I'm not getting it because your opening criticism was saying the art was more titillating than serious . Now, you're saying the issue is not people finding it sexy (because it isn't sexy). You also ignored some context in the page you posted about what was going through Hippolyta's head after she reclaimed the girdle and was about to kill Hercules.
So I'm sorry, it seems like you're moving the goal posts a bit. In fact, in the whole sequence I think there is only one panel where I think Paquette's art really could have used another pass (Hercules yanking the chain back on the second page; she actually does look like a romance novel heroine in ecstasy there instead of being in pain).
No, I didn't read the interview. That I really don't like the sounds of, and I agree it should be called out on.
But it also didn't end up in the comic itself. Steve is just black there. Did he exhibit any actual unfortunate stereotypes there? He also didn't act like an uber-macho creep, he isn't that much different from Rucka's Steve.

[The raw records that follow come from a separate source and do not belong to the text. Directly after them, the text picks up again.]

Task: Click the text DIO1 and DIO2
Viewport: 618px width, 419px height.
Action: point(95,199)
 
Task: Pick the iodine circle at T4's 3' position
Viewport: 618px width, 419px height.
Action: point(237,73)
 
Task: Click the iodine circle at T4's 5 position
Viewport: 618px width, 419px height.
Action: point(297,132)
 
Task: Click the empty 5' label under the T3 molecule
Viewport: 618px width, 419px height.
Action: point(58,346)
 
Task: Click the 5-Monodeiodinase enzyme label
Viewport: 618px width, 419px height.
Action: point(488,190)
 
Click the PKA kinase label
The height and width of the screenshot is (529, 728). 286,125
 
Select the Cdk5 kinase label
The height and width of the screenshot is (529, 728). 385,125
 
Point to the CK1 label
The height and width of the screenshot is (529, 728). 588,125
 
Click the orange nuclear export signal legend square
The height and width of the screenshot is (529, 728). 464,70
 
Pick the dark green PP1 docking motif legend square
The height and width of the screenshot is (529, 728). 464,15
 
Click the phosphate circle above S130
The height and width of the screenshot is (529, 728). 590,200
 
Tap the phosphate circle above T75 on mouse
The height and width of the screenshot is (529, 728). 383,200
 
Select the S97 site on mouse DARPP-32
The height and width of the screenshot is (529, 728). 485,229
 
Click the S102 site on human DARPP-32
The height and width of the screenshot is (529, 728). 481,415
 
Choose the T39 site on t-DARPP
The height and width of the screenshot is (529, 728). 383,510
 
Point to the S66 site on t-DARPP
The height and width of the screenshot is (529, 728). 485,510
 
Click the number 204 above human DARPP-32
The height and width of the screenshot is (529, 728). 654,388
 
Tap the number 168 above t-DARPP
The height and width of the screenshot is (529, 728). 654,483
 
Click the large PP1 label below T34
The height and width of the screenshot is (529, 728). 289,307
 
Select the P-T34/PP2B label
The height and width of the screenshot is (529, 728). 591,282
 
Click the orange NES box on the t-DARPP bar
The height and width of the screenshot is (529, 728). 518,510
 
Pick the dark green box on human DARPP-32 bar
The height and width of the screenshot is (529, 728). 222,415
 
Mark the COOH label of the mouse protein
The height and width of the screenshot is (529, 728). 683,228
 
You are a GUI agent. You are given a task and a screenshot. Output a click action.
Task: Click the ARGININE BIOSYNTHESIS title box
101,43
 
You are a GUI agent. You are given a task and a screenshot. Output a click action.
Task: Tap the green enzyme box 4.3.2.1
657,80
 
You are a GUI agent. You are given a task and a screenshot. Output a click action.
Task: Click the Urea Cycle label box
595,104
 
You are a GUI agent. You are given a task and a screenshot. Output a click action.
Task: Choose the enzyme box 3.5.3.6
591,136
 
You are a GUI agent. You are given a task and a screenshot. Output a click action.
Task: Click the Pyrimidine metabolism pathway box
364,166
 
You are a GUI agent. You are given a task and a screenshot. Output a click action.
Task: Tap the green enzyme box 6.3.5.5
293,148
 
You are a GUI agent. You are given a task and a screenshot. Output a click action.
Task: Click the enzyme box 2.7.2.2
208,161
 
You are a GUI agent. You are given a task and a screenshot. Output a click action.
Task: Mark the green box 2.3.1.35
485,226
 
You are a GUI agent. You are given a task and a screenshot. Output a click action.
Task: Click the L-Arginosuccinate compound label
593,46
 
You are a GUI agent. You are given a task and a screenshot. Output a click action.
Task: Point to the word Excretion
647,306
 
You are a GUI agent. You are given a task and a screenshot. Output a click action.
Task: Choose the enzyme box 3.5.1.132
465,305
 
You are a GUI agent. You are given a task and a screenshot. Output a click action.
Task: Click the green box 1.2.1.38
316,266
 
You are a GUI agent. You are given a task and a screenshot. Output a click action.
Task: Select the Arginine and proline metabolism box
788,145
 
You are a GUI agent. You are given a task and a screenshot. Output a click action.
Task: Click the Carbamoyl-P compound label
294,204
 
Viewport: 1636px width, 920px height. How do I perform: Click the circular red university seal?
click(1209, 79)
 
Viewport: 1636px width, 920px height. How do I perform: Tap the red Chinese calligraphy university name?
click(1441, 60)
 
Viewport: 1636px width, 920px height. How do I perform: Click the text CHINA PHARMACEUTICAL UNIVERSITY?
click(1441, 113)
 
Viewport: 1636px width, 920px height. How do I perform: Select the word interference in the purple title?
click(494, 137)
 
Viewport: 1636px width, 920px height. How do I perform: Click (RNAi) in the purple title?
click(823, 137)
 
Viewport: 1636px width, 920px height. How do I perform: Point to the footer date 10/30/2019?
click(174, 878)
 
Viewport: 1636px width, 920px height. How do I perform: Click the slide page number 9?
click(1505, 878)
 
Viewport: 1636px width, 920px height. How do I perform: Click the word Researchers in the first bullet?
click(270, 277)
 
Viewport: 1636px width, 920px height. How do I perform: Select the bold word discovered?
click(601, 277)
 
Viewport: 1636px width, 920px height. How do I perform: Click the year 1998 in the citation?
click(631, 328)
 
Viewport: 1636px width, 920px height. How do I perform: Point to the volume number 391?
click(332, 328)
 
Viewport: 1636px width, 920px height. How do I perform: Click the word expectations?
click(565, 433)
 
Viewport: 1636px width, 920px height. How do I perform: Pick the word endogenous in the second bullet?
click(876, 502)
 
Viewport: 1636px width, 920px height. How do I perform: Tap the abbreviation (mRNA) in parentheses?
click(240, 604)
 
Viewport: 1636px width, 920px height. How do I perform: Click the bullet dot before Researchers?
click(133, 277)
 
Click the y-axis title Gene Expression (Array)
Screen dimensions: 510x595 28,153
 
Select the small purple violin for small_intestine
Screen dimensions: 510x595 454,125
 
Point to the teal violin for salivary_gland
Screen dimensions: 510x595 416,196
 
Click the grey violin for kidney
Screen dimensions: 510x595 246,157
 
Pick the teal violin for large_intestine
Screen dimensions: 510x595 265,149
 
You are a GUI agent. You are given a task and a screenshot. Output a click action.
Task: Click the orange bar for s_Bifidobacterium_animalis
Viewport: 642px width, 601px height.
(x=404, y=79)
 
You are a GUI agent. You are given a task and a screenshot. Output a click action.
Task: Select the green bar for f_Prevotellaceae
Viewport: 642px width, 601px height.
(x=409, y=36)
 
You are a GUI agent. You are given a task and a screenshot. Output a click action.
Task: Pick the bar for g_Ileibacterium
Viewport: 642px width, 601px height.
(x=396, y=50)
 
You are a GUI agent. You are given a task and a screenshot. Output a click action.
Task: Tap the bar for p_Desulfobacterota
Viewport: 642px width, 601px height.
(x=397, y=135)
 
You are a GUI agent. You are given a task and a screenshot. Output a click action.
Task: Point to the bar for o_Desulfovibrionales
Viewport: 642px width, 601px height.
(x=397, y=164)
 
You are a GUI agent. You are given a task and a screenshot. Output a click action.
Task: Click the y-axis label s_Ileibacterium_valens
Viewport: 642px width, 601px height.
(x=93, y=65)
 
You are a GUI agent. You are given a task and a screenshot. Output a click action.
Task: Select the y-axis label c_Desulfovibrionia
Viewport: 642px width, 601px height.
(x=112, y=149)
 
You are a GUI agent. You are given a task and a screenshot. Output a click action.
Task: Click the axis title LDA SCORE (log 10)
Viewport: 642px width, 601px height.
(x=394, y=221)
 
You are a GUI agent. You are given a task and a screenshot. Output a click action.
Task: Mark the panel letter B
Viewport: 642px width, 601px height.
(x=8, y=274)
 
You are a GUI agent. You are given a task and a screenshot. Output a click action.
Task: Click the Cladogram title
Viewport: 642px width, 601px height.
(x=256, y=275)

Like I've seen you call out the design choices they mentioned in interviews. And yes, I'd say the reasoning is pretty stupid there, but it didn't actually make it onto the page to be commented on by characters, so isn't it kind of moot?
I actually just glanced at the interview (if this is the one).
https://www.themarysue.com/grant-mor...man-earth-one/
He states he made Steve black for diversity, make it more modern and to add different context to how he'd react to the chains and bondage of the Amazons (like in the book, where his reaction isn't positive, and Etta backs up his viewpoint). But the macho-ness and adding more sex appeal to Steve doesn't seem to have anything to do with him being black specifically, so I don't know if it's feeding into any unfortunate stereotypes with this statement. It seems like two different segments of the topic of Steve. Making him masculine while sexualizing him isn't that different from what Rucka, Scott and Sharp did with white Rebirth Steve.
Yes, I mostly agree with this. His work on her is far below those three (or X-Men, Doom Patrol and JLA). Even then, I think the absolute worst he's done with her is Final Crisis, and that was mostly because her role in the event was underwhelming compared to what everyone else got. Beyond that, she was fine in JLA and Return of Bruce Wayne.
These books proper are a mix of ideas, some land (designs of Paradise Island, Etta and the Holliday Girls, Psycho, Paula) and some really don't (Amazon attitudes in the first book, Hercules as the father). But as an attempt that fails it some ways, it's still more interesting than her mainstream book is like 90% of the time.